Your goal: Count every line below that holds "Expand". Number only.

Entries shown:
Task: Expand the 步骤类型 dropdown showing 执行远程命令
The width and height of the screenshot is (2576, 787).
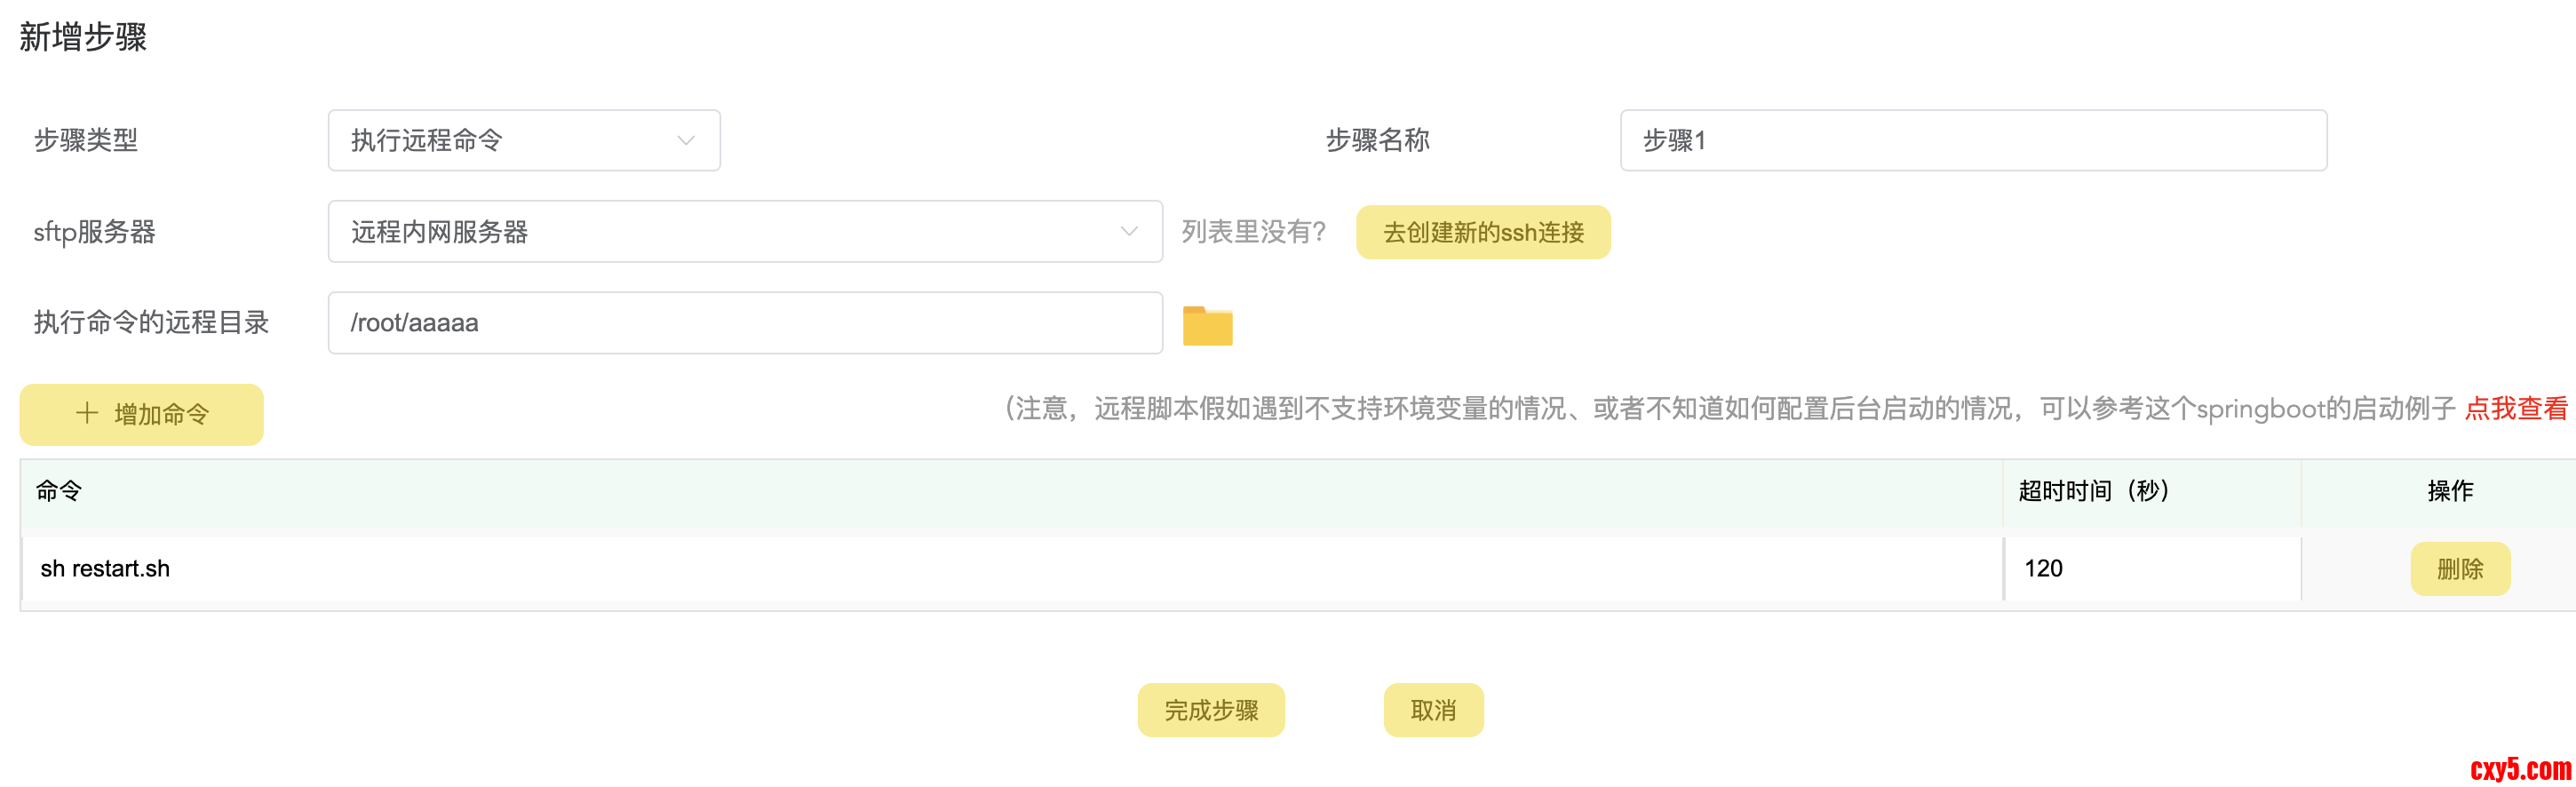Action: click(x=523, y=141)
==
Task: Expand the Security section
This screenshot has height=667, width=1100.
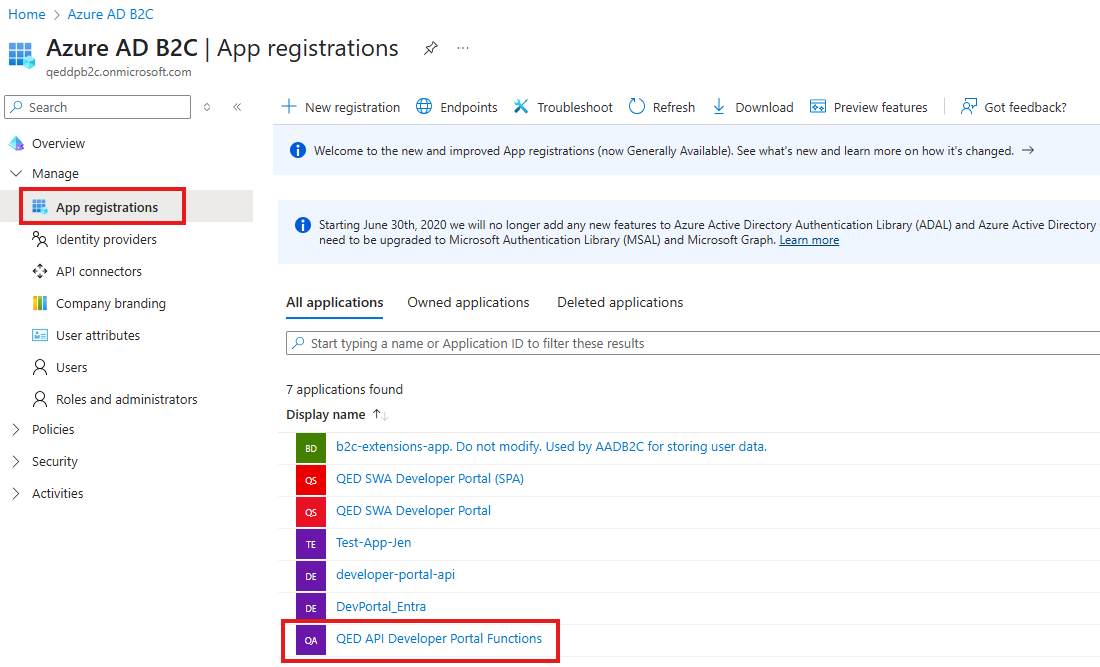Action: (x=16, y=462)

Expected answer: 2